3 cryptocurrencies to avoid trading in March

While there are many popular cryptocurrencies out there that would be a good buy, and even more that are worthy of keeping an eye on, it is sometimes wise to abstain from dealing with certain assets in the cryptocurrency sector, for one reason or another, at least for the time being.

In this context, Finbold has analyzed the crypto market, taking into account the ratings (such as the Weiss Crypto Ratings), historical performance, and recent developments (or lack thereof) surrounding some digital assets to arrive at the list of those that crypto traders and investors should avoid for now.

Matrix AI Network (MAN)

Despite the recent revival of the interest in artificial intelligence (AI) technology, spurred by the popularity of OpenAI’s text-based platform ChatGPT, Matrix AI Network (MAN) has failed to capitalize on it or get close to its all-time high (ATH) of $2 it had reached in May 2018.

At press time, MAN ranks 818th in terms of its market capitalization and is recording a daily loss of 8.09%, as it is changing hands at the price of $0.04. Despite its accumulated gains of 8.61% over the week and 56.17% in the last 30 days, this crypto currently has a low E- score at the Weiss Crypto Ratings due to its very weak adoption and momentum.

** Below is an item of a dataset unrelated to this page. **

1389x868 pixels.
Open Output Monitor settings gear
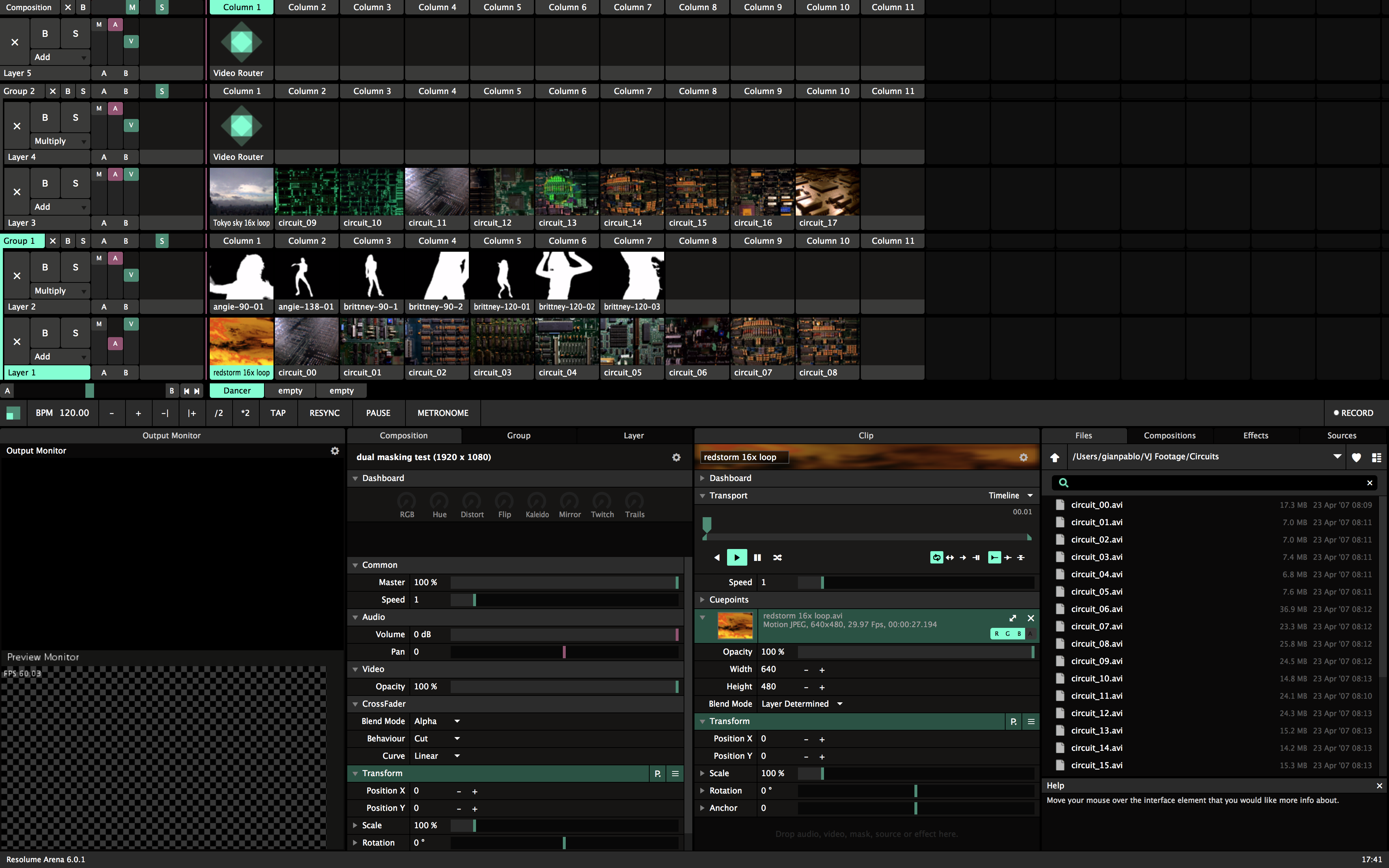point(335,451)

Matrix AI Network 24-hour price chart. Source: Finbold

PotCoin (POT)

Another cryptocurrency at press time boasting an equally low adoption (and technology) score as Matrix AI Network is PotCoin (POT), the token for the ecosystem that is “leading the legal cannabis revolution” and providing “blockchain payment technology and ecosystem solutions to empower the Cannabis Industry.”

Also ranking as ‘high risk’ on the risk gauge by the investing guide platform InvestorsObserver, PotCoin is recording losses on all of its charts, declining 16.26% in the last 24 hours, 6.64% in the past week, and 15.33% over the previous 30 days, at press time trading at $0.001565.

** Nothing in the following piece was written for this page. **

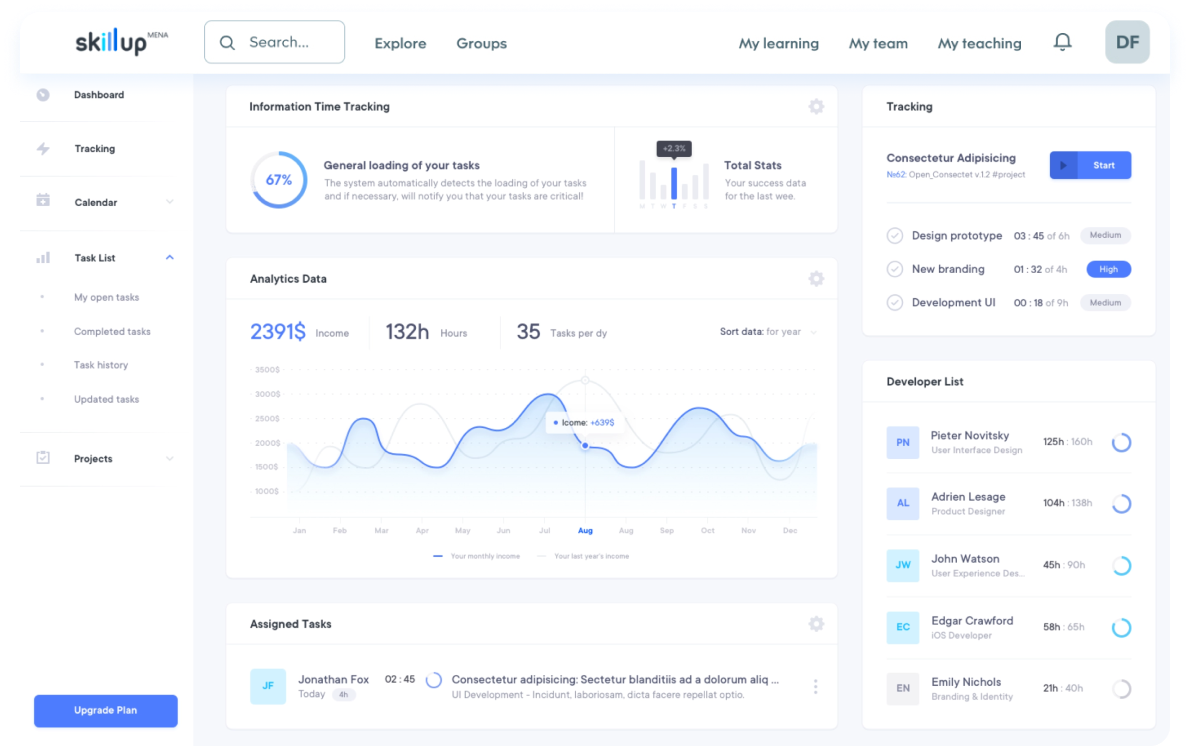Viewport: 1190px width, 746px height.
Task: Start tracking Consectetur Adipisicing project
Action: pos(1090,165)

PotCoin 24-hour price chart. Source: Finbold

Smartshare (SSP)

With a market cap of $130,000, the Smartshare (SSP) protocol ranks as 2,056th among all digital assets, despite its promise to deploy blockchain “to evaluate and quantify the substantive value of all sharable objects, as well as to facilitate the exchange of sharing value of all sharable objects.”

Moreover, SSP has a very weak adoption score, as only 36,779 addresses hold this token in the network. At the same time, its market performance is graded as weak, changing hands at the price of $0.000013, down 7.12% on the day, 13.36% across the week, and 7.11% in the last month, according to the data retrieved on March 3.

Smartshare 24-hour price chart. Source: Finbold

Conclusion

While it would be a good idea to avoid the aforementioned cryptos for now, the recent experience of the crypto market losing $50 billion over the course of a single hour has shown that the situation can change dramatically very quickly, so it is important to observe the market sentiment and do a thorough research on any asset prior to investing.

Disclaimer: The content on this site should not be considered investment advice. Investing is speculative. When investing, your capital is at risk.